Written task A — Using the Ridgedale excerpt, mark each statement (i), (ii) and (iii) yes or no, and quote the exact words of the excerpt that decide it. (i) The defendants accept that they bear the onus of proving that there was a Force Majeure Event. (ii) The judgment resolves the question of construction in AGL's favor. (iii) The exclusion in para (b) concerns a failure of more than one dehydration unit.

The outcome at Ridgedale: Was it preventable?
- There were extensive factual issues as to whether the problems at Ridgedale could and should have been prevented or overcome. Should this matter go further I now turn to them.
Who bears the onus?
- Most of the trial was taken up with evidence and argument about whether Dawson acted according to Good Engineering and Operating Practice as that term was defined in the Agreement. That question could arise in the consideration of whether there was a Force Majeure Event as defined. It is also relevant under cl 14.1.3, if considering whether, and the extent to which, the defendants could rely upon the Force Majeure Event for which they contend.
- The term Force Majeure Event is defined generally together with certain specific inclusions and exclusions. On the defendants’ principal argument that there was a Force Majeure Event constituted by a number of well failures within the specific inclusion in para (h) of the definition, they argue that they need not also bring their case within the general words at the commencement of the definition. They point to the specific inclusion in para (k) and the exclusion within (the second) para (b), each of which contains its own qualifications which would be unnecessary if the conditions within the general words had to be satisfied. In particular, the exclusion in para (b) is for a failure or unpredicted and sudden deterioration in productivity of a single dehydration unit, if that could have been prevented by the exercise of Good Engineering and Operating Practice. That qualification would be unnecessary if the general terms of the definition had to be satisfied also. Upon this argument for the defendants, questions of Good Engineering and Operating Practice and similar questions involving some fault on Dawson’s part would be considered only in relation to cl 14.1.3.
- AGL argues otherwise. It says that a failure of wells or the deterioration in productivity of more than one well, which is within the specific terms of para (h), must nevertheless satisfy the general words of the definition. The defendants’ argument appears to be the better one, but it is unnecessary to resolve this question of construction within this judgment, because of my conclusions that for other reasons there was no Force Majeure Event. It is appropriate still that I make findings as to whether the case is within the general words of the definition, if AGL’s argument is correct or if the defendants’ alternative arguments as to what constituted the Force Majeure Event were to be upheld.
- As the defendants accept, they bear the onus of proving that there was a Force Majeure Event. Accordingly, if the general words of the definition must be satisfied, the defendants must prove that the relevant occurrence was:
- not within Dawson’s control
- something which Dawson was not able to prevent or (for the time being) overcome by exercising Good Engineering and Operating Practice and seeking in good faith to comply with its contractual and other obligations by the expenditure of reasonable sums of money and the application of proven technology widely known to and generally available for use by persons in the gas industry.
In the events and circumstances here, the question is effectively the second of those matters. In other words, if the defendants could prove that Dawson, with that exercise, expenditure and application, could not prevent or overcome the relevant occurrence, then they would also have proved that the occurrence was not within Dawson’s control.

Records for this exercise —
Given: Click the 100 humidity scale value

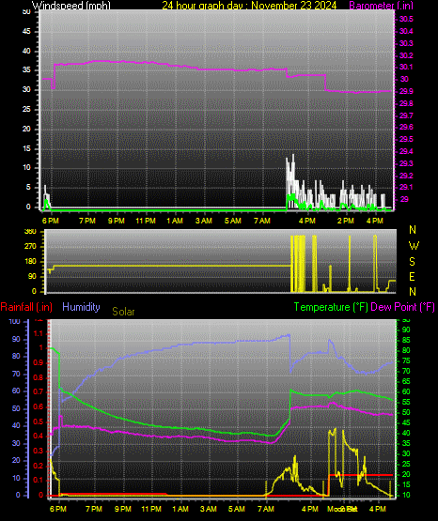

--

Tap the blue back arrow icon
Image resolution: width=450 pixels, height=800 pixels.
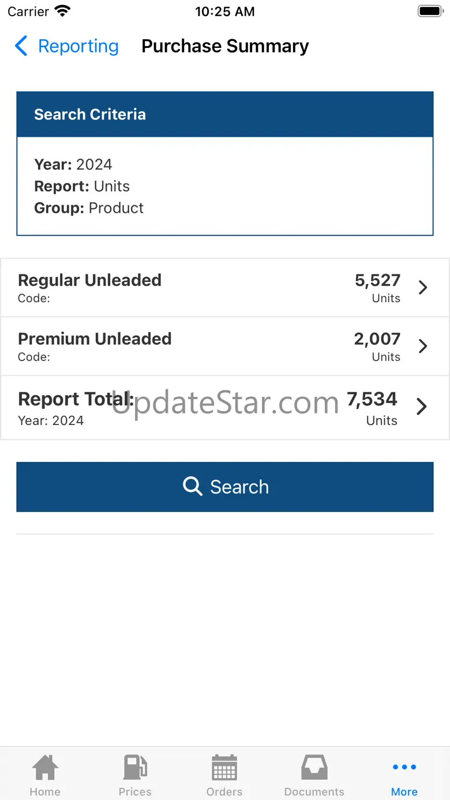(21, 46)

...

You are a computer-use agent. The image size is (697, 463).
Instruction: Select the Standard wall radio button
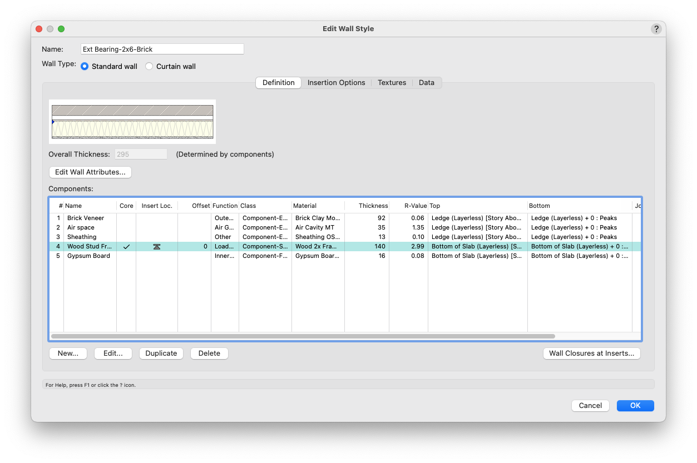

Written task B — Pick out every line of the records that contains the string "size", with case counting, and copy each one.

Output A —
(i) Yes: "As the defendants accept, they bear the onus of proving that there was a Force Majeure Event."
(ii) No: "it is unnecessary to resolve this question of construction within this judgment"
(iii) No: "a failure or unpredicted and sudden deterioration in productivity of a single dehydration unit"

Output B —
You are a computer-use agent. The image size is (697, 463).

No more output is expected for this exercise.